* begin Excerpted data *

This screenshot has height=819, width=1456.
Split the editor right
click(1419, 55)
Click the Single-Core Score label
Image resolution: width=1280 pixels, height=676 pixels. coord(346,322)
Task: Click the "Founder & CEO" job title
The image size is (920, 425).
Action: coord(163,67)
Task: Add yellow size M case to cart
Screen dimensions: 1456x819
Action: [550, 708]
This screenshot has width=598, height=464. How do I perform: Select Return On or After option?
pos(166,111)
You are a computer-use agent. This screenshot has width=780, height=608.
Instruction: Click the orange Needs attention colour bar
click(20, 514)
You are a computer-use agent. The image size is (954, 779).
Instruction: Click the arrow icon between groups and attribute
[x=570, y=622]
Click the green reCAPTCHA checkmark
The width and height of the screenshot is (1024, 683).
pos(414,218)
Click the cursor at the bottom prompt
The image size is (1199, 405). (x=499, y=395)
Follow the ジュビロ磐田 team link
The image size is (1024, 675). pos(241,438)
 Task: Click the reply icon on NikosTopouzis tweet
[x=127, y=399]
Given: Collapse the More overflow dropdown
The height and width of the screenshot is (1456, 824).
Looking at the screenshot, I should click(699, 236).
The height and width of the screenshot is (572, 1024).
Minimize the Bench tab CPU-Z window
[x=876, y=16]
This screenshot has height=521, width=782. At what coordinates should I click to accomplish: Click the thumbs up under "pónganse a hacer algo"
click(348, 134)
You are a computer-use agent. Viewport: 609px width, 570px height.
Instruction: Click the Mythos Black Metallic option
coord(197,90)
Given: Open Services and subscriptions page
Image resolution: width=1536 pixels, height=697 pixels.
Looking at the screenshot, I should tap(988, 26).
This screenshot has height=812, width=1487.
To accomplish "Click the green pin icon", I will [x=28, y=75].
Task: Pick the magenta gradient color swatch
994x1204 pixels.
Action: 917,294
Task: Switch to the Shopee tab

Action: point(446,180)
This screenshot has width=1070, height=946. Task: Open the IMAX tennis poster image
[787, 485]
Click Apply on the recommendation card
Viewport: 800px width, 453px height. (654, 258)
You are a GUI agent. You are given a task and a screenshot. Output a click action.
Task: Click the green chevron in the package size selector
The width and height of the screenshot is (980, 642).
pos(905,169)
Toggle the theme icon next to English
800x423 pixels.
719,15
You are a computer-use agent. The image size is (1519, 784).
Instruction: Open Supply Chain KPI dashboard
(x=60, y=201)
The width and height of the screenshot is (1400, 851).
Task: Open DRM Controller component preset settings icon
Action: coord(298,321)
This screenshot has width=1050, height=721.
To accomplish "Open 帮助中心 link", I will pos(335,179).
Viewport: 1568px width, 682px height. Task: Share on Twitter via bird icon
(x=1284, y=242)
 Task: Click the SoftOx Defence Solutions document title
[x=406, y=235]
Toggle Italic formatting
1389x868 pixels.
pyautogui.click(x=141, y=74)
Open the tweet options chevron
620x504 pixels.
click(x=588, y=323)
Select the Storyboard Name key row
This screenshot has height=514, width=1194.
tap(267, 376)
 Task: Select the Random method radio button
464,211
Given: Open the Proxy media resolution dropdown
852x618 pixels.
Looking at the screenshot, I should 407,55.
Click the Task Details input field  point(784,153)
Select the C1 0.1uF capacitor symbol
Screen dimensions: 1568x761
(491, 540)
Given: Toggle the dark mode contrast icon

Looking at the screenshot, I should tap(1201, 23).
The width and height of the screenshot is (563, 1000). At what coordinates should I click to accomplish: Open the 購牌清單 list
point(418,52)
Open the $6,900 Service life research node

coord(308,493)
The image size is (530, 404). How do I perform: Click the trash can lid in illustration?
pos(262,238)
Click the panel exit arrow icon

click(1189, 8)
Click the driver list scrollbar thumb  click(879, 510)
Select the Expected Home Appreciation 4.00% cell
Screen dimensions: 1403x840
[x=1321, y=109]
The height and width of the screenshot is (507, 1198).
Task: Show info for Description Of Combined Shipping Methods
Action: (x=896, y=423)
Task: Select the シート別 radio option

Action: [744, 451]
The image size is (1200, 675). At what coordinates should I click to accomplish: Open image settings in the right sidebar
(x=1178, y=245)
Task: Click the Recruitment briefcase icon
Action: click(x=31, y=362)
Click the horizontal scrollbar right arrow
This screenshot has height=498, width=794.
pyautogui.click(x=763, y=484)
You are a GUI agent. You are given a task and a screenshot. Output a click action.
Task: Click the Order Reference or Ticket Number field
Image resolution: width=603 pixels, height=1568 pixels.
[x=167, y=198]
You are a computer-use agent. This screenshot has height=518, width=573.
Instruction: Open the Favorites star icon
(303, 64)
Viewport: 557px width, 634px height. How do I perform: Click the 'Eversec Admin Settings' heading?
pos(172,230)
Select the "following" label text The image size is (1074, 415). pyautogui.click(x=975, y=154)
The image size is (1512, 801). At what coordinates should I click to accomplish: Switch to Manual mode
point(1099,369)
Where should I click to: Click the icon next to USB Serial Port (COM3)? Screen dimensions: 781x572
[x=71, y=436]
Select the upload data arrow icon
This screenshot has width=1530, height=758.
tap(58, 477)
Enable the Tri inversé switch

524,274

* end Excerpted data *

▶ _Aim_
Could you reproduce all of the rows above verbatim, character for character, with nothing added or left out?

▶ _Solution to this problem_
This screenshot has height=819, width=1456.
Split the editor right
click(1419, 55)
Click the Single-Core Score label
Image resolution: width=1280 pixels, height=676 pixels. coord(346,322)
Task: Click the "Founder & CEO" job title
The image size is (920, 425).
Action: coord(163,67)
Task: Add yellow size M case to cart
Screen dimensions: 1456x819
Action: [550, 708]
This screenshot has width=598, height=464. How do I perform: Select Return On or After option?
pos(166,111)
You are a computer-use agent. This screenshot has width=780, height=608.
Instruction: Click the orange Needs attention colour bar
click(20, 514)
You are a computer-use agent. The image size is (954, 779).
Instruction: Click the arrow icon between groups and attribute
[x=570, y=622]
Click the green reCAPTCHA checkmark
The width and height of the screenshot is (1024, 683).
pos(414,218)
Click the cursor at the bottom prompt
The image size is (1199, 405). (x=499, y=395)
Follow the ジュビロ磐田 team link
The image size is (1024, 675). pos(241,438)
 Task: Click the reply icon on NikosTopouzis tweet
[x=127, y=399]
Given: Collapse the More overflow dropdown
The height and width of the screenshot is (1456, 824).
Looking at the screenshot, I should click(699, 236).
The height and width of the screenshot is (572, 1024).
Minimize the Bench tab CPU-Z window
[x=876, y=16]
This screenshot has height=521, width=782. At what coordinates should I click to accomplish: Click the thumbs up under "pónganse a hacer algo"
click(348, 134)
You are a computer-use agent. Viewport: 609px width, 570px height.
Instruction: Click the Mythos Black Metallic option
coord(197,90)
Given: Open Services and subscriptions page
Image resolution: width=1536 pixels, height=697 pixels.
Looking at the screenshot, I should tap(988, 26).
This screenshot has height=812, width=1487.
To accomplish "Click the green pin icon", I will [x=28, y=75].
Task: Pick the magenta gradient color swatch
994x1204 pixels.
Action: 917,294
Task: Switch to the Shopee tab

Action: point(446,180)
This screenshot has width=1070, height=946. Task: Open the IMAX tennis poster image
[787, 485]
Click Apply on the recommendation card
Viewport: 800px width, 453px height. (654, 258)
You are a GUI agent. You are given a task and a screenshot. Output a click action.
Task: Click the green chevron in the package size selector
The width and height of the screenshot is (980, 642).
pos(905,169)
Toggle the theme icon next to English
800x423 pixels.
719,15
You are a computer-use agent. The image size is (1519, 784).
Instruction: Open Supply Chain KPI dashboard
(x=60, y=201)
The width and height of the screenshot is (1400, 851).
Task: Open DRM Controller component preset settings icon
Action: coord(298,321)
This screenshot has width=1050, height=721.
To accomplish "Open 帮助中心 link", I will pos(335,179).
Viewport: 1568px width, 682px height. Task: Share on Twitter via bird icon
(x=1284, y=242)
 Task: Click the SoftOx Defence Solutions document title
[x=406, y=235]
Toggle Italic formatting
1389x868 pixels.
pyautogui.click(x=141, y=74)
Open the tweet options chevron
620x504 pixels.
click(x=588, y=323)
Select the Storyboard Name key row
This screenshot has height=514, width=1194.
tap(267, 376)
 Task: Select the Random method radio button
464,211
Given: Open the Proxy media resolution dropdown
852x618 pixels.
Looking at the screenshot, I should 407,55.
Click the Task Details input field  point(784,153)
Select the C1 0.1uF capacitor symbol
Screen dimensions: 1568x761
(491, 540)
Given: Toggle the dark mode contrast icon

Looking at the screenshot, I should tap(1201, 23).
The width and height of the screenshot is (563, 1000). At what coordinates should I click to accomplish: Open the 購牌清單 list
point(418,52)
Open the $6,900 Service life research node

coord(308,493)
The image size is (530, 404). How do I perform: Click the trash can lid in illustration?
pos(262,238)
Click the panel exit arrow icon

click(1189, 8)
Click the driver list scrollbar thumb  click(879, 510)
Select the Expected Home Appreciation 4.00% cell
Screen dimensions: 1403x840
[x=1321, y=109]
The height and width of the screenshot is (507, 1198).
Task: Show info for Description Of Combined Shipping Methods
Action: (x=896, y=423)
Task: Select the シート別 radio option

Action: [744, 451]
The image size is (1200, 675). At what coordinates should I click to accomplish: Open image settings in the right sidebar
(x=1178, y=245)
Task: Click the Recruitment briefcase icon
Action: click(x=31, y=362)
Click the horizontal scrollbar right arrow
This screenshot has height=498, width=794.
pyautogui.click(x=763, y=484)
You are a GUI agent. You are given a task and a screenshot. Output a click action.
Task: Click the Order Reference or Ticket Number field
Image resolution: width=603 pixels, height=1568 pixels.
[x=167, y=198]
You are a computer-use agent. This screenshot has height=518, width=573.
Instruction: Open the Favorites star icon
(303, 64)
Viewport: 557px width, 634px height. How do I perform: Click the 'Eversec Admin Settings' heading?
pos(172,230)
Select the "following" label text The image size is (1074, 415). pyautogui.click(x=975, y=154)
The image size is (1512, 801). At what coordinates should I click to accomplish: Switch to Manual mode
point(1099,369)
Where should I click to: Click the icon next to USB Serial Port (COM3)? Screen dimensions: 781x572
[x=71, y=436]
Select the upload data arrow icon
This screenshot has width=1530, height=758.
tap(58, 477)
Enable the Tri inversé switch

524,274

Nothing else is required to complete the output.